INPUT RECORDS.

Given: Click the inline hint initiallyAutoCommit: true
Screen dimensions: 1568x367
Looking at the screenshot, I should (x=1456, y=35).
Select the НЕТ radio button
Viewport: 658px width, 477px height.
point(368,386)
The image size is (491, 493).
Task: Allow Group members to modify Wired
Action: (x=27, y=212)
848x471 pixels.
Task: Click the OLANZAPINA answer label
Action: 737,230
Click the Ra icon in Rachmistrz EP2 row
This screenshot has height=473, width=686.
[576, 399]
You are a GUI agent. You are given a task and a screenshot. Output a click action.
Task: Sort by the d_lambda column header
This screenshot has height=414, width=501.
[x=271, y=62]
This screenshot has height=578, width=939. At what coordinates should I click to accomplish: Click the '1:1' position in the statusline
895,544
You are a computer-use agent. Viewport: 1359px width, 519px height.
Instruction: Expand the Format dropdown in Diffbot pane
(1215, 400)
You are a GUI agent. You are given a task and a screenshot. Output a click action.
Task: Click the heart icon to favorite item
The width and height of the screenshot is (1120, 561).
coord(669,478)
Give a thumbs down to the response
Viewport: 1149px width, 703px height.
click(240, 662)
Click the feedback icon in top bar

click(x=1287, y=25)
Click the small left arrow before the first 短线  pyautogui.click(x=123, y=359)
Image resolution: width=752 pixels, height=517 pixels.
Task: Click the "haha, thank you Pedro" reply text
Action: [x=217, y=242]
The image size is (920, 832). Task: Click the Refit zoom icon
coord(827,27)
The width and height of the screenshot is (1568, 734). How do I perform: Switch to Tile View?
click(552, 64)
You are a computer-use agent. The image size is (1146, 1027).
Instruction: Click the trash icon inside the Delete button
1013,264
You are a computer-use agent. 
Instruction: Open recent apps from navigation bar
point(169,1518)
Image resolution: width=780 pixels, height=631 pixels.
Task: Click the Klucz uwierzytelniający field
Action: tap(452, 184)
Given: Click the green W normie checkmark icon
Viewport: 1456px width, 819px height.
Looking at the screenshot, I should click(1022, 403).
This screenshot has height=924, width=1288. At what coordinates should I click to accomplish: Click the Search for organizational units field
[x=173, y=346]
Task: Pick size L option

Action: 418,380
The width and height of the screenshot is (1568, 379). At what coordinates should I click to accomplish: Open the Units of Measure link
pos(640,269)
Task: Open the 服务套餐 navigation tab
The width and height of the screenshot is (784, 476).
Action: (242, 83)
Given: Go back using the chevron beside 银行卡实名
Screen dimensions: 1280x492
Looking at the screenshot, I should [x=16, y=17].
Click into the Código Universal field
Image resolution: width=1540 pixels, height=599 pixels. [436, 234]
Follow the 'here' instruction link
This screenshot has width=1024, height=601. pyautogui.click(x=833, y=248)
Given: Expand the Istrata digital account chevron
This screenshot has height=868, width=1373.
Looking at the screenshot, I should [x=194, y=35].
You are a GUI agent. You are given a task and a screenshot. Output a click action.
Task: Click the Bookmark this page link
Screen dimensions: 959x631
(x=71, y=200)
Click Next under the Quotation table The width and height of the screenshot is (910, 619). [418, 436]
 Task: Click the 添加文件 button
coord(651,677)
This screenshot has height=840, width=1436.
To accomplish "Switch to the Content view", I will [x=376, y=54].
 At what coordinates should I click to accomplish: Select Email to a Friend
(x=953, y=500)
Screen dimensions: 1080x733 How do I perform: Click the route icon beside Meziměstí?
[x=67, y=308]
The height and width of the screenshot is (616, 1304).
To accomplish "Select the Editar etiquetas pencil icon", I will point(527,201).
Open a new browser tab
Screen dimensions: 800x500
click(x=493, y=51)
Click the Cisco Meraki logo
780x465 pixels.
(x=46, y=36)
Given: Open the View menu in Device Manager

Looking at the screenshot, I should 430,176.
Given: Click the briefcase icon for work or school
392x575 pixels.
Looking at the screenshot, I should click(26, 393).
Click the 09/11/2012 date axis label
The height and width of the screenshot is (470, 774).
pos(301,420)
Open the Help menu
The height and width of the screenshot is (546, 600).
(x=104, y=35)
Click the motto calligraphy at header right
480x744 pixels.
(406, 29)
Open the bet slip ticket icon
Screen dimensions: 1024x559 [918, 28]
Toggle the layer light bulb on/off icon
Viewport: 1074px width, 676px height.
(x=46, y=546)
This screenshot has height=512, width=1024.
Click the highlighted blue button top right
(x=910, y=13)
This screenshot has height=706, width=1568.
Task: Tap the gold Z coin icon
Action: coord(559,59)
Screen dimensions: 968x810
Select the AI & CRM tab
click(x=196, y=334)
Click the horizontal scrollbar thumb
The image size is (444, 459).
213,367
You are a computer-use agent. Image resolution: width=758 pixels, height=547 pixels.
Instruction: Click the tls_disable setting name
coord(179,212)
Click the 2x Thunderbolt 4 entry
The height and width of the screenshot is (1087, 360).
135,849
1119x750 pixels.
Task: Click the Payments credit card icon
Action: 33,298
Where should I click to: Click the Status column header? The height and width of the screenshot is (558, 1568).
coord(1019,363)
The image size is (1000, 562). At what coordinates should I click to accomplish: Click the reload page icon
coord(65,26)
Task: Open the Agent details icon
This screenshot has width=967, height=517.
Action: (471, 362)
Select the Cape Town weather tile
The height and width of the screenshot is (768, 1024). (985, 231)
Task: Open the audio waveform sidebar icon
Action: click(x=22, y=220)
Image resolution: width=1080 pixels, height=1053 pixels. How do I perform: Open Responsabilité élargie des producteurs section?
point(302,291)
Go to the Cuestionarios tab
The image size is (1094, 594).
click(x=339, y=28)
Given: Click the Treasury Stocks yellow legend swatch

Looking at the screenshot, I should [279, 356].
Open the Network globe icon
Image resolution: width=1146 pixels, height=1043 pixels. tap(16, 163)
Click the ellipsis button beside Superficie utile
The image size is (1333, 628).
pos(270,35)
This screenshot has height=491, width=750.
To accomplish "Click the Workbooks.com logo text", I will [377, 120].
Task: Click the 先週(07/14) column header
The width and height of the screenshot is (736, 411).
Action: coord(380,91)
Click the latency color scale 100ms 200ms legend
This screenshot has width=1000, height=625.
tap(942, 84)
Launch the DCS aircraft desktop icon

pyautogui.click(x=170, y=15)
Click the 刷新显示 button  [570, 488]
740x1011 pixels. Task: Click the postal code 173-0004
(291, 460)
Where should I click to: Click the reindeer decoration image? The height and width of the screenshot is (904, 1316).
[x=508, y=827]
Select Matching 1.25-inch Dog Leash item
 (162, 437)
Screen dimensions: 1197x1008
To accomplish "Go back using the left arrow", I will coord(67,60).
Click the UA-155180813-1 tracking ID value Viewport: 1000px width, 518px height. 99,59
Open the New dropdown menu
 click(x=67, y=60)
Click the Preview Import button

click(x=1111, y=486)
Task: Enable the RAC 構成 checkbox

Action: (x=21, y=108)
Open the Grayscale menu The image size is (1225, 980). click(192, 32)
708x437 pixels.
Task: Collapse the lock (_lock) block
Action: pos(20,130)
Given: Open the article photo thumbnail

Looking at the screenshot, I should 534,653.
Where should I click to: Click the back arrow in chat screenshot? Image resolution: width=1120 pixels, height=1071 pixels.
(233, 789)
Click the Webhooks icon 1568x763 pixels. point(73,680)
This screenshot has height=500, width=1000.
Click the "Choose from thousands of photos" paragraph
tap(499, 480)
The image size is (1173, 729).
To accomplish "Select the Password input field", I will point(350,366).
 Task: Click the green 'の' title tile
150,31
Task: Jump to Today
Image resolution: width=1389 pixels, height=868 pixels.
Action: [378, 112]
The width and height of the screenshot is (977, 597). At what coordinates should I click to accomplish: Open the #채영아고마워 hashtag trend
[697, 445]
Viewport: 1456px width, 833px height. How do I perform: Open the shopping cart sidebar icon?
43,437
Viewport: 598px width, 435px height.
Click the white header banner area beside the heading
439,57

TASK DIRECTIONS.
All lines above from the one containing "The width and height of the screenshot is (1568, 379)." to the one containing "This screenshot has height=512, width=1024." must be repeated exactly, both lines included, and no others.

YOUR RESPONSE.
The width and height of the screenshot is (1568, 379). At what coordinates should I click to accomplish: Open the Units of Measure link
pos(640,269)
Task: Open the 服务套餐 navigation tab
The width and height of the screenshot is (784, 476).
Action: (242, 83)
Given: Go back using the chevron beside 银行卡实名
Screen dimensions: 1280x492
Looking at the screenshot, I should [x=16, y=17].
Click into the Código Universal field
Image resolution: width=1540 pixels, height=599 pixels. [436, 234]
Follow the 'here' instruction link
This screenshot has width=1024, height=601. pyautogui.click(x=833, y=248)
Given: Expand the Istrata digital account chevron
This screenshot has height=868, width=1373.
Looking at the screenshot, I should [x=194, y=35].
You are a GUI agent. You are given a task and a screenshot. Output a click action.
Task: Click the Bookmark this page link
Screen dimensions: 959x631
(x=71, y=200)
Click Next under the Quotation table The width and height of the screenshot is (910, 619). [418, 436]
 Task: Click the 添加文件 button
coord(651,677)
This screenshot has height=840, width=1436.
To accomplish "Switch to the Content view", I will [x=376, y=54].
 At what coordinates should I click to accomplish: Select Email to a Friend
(x=953, y=500)
Screen dimensions: 1080x733 How do I perform: Click the route icon beside Meziměstí?
[x=67, y=308]
The height and width of the screenshot is (616, 1304).
To accomplish "Select the Editar etiquetas pencil icon", I will point(527,201).
Open a new browser tab
Screen dimensions: 800x500
click(x=493, y=51)
Click the Cisco Meraki logo
780x465 pixels.
(x=46, y=36)
Given: Open the View menu in Device Manager

Looking at the screenshot, I should 430,176.
Given: Click the briefcase icon for work or school
392x575 pixels.
Looking at the screenshot, I should click(26, 393).
Click the 09/11/2012 date axis label
The height and width of the screenshot is (470, 774).
pos(301,420)
Open the Help menu
The height and width of the screenshot is (546, 600).
(x=104, y=35)
Click the motto calligraphy at header right
480x744 pixels.
(406, 29)
Open the bet slip ticket icon
Screen dimensions: 1024x559 [918, 28]
Toggle the layer light bulb on/off icon
Viewport: 1074px width, 676px height.
(x=46, y=546)
This screenshot has height=512, width=1024.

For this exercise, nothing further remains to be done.